EC2 a quelques inconvénients. D'abord, puisque les utilisateurs ne peuvent pas installer leurs propres versions du noyau Linux, il est possible qu'Amazon ait mis quelque chose de malfaisant, ou simplement peu pratique, dans les versions qu'elle propose. Mais cela peut ne pas vraiment poser problème, étant donné les autres défauts. L'un d'eux est le contrôle ultime de l'ordinateur et de ses données par Amazon. L'État peut obtenir toutes ces données d'Amazon au moyen d'une injonction. Si vous les aviez chez vous ou à votre bureau, c'est à vous que l'injonction devrait être adressée, et vous auriez une possibilité de la contester devant le tribunal. Amazon n'a peut-être pas envie de la contester en votre nom.

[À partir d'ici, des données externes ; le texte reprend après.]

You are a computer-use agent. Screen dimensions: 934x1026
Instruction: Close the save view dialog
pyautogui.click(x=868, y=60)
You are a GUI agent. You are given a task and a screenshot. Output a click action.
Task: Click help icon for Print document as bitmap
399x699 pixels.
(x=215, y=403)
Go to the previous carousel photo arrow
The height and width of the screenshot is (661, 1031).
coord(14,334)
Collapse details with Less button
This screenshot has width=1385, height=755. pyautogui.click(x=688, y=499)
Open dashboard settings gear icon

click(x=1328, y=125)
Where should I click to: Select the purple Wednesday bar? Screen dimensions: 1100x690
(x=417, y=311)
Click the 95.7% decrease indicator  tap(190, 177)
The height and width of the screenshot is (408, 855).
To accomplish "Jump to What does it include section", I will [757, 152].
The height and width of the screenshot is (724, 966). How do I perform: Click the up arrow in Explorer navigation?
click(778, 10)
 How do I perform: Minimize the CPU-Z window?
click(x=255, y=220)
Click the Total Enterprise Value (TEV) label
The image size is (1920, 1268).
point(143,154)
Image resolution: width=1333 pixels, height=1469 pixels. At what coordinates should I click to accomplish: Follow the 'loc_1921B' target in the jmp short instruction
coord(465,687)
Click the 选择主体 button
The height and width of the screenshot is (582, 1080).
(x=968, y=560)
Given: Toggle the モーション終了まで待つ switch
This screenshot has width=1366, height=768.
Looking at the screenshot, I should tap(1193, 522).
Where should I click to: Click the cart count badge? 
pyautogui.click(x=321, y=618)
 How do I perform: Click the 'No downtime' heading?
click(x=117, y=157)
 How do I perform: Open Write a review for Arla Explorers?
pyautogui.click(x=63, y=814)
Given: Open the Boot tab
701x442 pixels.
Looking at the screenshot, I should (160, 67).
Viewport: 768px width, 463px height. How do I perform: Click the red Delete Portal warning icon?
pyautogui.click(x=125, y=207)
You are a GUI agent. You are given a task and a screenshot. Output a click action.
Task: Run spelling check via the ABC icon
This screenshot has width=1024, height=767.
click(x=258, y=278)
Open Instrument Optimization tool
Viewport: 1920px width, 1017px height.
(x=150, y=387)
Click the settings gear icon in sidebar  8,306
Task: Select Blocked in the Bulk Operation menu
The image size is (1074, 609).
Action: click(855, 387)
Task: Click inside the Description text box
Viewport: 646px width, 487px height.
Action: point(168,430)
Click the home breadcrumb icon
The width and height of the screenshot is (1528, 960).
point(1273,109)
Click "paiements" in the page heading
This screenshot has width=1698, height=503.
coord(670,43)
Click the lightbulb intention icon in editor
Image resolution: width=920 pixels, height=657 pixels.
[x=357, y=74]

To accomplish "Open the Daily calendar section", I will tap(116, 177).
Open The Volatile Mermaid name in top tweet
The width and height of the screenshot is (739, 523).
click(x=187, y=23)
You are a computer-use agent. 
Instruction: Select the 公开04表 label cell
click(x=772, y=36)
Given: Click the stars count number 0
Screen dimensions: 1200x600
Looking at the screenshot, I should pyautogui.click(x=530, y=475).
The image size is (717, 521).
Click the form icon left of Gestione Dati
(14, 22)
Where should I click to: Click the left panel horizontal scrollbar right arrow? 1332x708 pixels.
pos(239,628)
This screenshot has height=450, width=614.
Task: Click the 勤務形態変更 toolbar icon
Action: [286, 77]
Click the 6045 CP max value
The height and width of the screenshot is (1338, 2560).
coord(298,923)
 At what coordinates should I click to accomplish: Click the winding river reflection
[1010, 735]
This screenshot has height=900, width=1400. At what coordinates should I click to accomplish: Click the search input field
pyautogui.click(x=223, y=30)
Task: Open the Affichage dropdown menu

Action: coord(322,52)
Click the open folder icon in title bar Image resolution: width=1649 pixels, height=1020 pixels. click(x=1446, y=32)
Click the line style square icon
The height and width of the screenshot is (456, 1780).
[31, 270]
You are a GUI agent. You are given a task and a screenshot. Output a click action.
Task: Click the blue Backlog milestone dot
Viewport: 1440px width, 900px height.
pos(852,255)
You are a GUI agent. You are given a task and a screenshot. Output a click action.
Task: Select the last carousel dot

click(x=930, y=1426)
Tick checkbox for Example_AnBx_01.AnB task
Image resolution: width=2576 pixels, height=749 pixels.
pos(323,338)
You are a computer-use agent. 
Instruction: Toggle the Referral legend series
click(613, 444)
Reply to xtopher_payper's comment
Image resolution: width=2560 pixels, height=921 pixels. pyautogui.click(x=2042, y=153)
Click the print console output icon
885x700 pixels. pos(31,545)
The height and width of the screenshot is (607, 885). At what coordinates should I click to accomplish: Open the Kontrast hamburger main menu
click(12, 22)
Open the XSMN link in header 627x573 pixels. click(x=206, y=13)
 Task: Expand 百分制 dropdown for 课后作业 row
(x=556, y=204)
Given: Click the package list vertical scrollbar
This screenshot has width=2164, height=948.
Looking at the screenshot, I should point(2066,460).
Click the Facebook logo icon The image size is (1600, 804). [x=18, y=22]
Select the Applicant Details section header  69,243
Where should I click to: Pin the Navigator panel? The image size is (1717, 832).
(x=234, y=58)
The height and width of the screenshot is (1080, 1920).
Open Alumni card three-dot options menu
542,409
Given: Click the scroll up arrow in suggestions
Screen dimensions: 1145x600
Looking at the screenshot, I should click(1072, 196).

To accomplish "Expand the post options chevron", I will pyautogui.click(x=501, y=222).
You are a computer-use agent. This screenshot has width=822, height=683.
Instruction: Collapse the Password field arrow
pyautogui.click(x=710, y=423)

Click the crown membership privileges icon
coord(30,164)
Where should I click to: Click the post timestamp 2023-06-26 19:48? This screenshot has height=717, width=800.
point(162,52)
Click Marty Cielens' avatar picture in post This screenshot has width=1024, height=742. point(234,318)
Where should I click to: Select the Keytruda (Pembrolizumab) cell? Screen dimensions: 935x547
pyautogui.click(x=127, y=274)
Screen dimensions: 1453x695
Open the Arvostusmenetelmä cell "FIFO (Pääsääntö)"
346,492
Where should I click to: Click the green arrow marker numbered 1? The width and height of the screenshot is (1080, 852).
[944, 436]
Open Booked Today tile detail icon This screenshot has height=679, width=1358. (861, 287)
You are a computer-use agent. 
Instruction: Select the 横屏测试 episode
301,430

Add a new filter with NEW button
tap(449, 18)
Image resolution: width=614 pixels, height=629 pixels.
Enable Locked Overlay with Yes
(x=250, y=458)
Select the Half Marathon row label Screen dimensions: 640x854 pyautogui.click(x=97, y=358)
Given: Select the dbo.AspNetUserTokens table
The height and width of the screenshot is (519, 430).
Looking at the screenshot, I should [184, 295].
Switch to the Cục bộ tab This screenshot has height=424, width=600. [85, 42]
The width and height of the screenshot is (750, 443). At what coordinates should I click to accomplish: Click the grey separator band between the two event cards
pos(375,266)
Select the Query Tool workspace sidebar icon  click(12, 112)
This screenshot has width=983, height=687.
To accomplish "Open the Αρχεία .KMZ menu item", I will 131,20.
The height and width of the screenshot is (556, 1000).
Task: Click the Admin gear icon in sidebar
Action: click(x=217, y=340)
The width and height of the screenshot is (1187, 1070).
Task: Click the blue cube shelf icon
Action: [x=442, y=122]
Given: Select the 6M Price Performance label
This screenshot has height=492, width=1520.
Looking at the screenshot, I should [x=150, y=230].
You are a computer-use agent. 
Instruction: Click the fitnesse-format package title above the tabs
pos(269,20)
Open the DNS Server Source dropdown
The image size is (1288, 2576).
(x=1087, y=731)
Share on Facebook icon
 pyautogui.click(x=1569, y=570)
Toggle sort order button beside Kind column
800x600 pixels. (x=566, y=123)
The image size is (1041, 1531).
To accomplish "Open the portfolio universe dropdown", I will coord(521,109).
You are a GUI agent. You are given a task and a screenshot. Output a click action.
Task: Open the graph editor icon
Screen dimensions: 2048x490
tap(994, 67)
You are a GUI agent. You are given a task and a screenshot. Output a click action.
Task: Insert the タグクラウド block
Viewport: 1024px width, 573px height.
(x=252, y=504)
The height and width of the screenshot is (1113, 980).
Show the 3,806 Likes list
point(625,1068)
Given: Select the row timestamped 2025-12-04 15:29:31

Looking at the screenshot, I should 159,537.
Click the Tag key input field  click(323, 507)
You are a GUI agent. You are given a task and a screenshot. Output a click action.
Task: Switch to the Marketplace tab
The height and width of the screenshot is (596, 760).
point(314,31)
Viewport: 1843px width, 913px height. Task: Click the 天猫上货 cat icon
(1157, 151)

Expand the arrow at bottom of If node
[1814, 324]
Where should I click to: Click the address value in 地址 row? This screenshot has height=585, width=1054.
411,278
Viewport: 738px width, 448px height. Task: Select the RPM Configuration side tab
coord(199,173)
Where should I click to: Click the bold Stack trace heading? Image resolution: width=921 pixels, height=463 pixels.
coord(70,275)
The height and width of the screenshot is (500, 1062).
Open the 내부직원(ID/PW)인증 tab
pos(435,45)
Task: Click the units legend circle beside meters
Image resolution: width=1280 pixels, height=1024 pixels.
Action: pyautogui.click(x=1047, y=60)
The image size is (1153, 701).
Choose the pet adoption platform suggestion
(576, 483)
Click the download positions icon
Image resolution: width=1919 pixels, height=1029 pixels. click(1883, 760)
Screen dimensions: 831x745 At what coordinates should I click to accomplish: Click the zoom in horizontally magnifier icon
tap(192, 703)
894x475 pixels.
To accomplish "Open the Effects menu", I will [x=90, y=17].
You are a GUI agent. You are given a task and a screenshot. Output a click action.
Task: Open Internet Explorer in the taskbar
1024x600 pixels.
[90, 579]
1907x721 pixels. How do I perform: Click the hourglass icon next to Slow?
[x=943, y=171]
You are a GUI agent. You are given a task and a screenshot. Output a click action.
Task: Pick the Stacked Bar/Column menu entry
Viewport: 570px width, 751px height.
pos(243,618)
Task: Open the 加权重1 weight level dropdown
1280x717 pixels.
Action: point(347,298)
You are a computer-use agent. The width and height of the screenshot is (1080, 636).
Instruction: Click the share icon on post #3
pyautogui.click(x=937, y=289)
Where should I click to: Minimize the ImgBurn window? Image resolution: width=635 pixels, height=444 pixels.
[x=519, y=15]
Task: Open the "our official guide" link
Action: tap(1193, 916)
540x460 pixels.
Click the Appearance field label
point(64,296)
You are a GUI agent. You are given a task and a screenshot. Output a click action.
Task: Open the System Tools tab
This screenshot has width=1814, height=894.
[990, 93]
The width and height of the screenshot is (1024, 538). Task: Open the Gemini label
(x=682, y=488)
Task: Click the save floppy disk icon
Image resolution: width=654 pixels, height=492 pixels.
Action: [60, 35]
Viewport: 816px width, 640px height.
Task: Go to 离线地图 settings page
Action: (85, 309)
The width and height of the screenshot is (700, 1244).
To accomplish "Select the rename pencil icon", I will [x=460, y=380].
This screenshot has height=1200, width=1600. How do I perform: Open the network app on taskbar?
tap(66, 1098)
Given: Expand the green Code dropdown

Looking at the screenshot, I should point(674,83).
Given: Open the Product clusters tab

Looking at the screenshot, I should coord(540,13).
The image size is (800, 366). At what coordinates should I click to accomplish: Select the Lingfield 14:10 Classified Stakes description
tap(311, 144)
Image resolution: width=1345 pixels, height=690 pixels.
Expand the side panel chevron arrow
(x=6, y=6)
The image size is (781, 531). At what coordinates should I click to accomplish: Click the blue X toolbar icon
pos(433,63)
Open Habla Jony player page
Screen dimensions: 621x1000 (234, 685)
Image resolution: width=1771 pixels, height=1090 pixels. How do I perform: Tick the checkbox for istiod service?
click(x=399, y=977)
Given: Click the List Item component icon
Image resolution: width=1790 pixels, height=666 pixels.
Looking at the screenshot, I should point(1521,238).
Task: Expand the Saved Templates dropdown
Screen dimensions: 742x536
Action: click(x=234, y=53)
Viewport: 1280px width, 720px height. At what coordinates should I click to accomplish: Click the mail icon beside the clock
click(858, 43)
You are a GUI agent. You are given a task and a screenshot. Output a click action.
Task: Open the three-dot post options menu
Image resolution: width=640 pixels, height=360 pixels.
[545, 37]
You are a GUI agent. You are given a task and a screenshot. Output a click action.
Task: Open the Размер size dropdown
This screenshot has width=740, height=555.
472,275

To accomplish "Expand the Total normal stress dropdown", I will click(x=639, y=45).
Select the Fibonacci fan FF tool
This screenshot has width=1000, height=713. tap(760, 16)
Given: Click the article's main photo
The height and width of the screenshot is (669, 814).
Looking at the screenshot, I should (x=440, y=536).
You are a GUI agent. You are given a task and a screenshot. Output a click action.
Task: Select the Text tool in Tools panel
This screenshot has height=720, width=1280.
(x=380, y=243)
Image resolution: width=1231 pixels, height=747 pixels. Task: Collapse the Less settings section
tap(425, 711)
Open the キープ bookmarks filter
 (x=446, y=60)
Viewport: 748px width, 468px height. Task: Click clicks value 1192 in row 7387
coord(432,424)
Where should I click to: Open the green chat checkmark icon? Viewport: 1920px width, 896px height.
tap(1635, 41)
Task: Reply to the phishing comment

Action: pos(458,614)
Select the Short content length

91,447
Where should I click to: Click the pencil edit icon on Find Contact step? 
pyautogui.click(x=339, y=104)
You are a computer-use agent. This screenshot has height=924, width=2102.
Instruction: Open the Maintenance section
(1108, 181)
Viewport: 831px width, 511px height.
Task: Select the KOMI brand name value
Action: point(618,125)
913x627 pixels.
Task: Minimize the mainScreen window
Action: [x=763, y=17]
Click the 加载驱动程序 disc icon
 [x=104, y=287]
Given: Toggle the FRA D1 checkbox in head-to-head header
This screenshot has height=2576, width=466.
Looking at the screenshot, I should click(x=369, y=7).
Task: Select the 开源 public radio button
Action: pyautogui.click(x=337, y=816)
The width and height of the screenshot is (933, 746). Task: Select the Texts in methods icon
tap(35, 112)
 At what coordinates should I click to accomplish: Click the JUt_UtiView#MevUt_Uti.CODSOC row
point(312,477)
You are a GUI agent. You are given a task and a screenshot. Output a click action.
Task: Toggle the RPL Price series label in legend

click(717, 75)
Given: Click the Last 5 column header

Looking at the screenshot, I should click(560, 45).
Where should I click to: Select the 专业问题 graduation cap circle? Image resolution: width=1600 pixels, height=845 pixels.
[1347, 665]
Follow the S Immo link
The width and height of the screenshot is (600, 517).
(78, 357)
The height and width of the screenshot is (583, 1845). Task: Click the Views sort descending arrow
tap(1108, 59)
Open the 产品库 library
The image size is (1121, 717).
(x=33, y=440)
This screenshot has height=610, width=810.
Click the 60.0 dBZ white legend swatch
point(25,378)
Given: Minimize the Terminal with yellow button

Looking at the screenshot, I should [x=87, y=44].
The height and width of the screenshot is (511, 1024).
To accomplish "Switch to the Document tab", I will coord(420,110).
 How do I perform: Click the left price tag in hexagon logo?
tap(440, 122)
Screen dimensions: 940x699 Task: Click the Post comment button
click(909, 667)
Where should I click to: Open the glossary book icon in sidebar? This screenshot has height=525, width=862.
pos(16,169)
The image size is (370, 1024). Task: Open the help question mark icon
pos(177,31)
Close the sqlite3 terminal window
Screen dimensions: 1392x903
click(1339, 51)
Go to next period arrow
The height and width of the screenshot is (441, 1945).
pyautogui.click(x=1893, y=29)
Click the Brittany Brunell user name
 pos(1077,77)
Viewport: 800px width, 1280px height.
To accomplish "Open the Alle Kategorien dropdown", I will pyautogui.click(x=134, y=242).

Amazon pose des conditions à ce que vous pouvez faire avec ces serveurs et peut interrompre le service si elle interprète vos actions comme étant en conflit avec elles. Amazon n'a pas besoin de prouver quoi que ce soit, et donc en pratique peut vous mettre hors ligne si elle vous considère comme une source d'ennuis. Comme Wikileaks l'a découvert, le client n'a aucun recours si Amazon prend des libertés avec les faits pour prendre une décision contestable.

Regardons maintenant le cas de Google ChromeOS, une variante de GNU/Linux encore en développement. D'après les propos initiaux de Google, ce devrait être un logiciel libre, du moins le système de base, bien que l'expérience d'Android suggère qu'il puisse inclure aussi des programmes non libres.

La caractéristique de ce système, son objectif initial, était de refuser à ses utilisateurs deux fonctionnalités essentielles que GNU/Linux et les autres systèmes procurent normalement : stocker les données localement et faire tourner les applications en local. Au lieu de cela, ChromeOS serait conçu pour obliger les utilisateurs à sauvegarder leurs données sur des serveurs (normalement des serveurs Google, je présume) et aussi à laisser ces serveurs faire leurs tâches informatiques. Cela pose immédiatement les deux types de problèmes sous leur forme la plus aiguë. ChromeOs, tel qu'il a été envisagé, ne pourrait devenir acceptable pour les utilisateurs que s'ils installaient une version modifiée du système restaurant les fonctionnalités de stockage et applicatives locales.

Plus récemment j'ai appris que Google avait reconsidéré cette décision et pourrait réincorporer ces fonctionnalités locales. Si c'est le cas, ChromeOs pourrait bien devenir quelque chose que les gens peuvent utiliser en toute liberté – s'il évite des quantités d'autres problèmes que nous observons aujourd'hui avec Android.

Comme ces exemples le montrent, chaque usage soulève son lot de problèmes, et doit être apprécié d'après ses caractéristiques propres. Des déclarations vagues, comme le sont toutes celles qui se servent du terme « informatique en nuage », ne peuvent être que des obstacles à cette évaluation.


Notes de traduction
  1. Autre traduction de proprietary : propriétaire. 
  2. Le mot anglais free a deux significations : « libre » et « gratuit ». En français, « libre » n'a pas cette ambiguïté.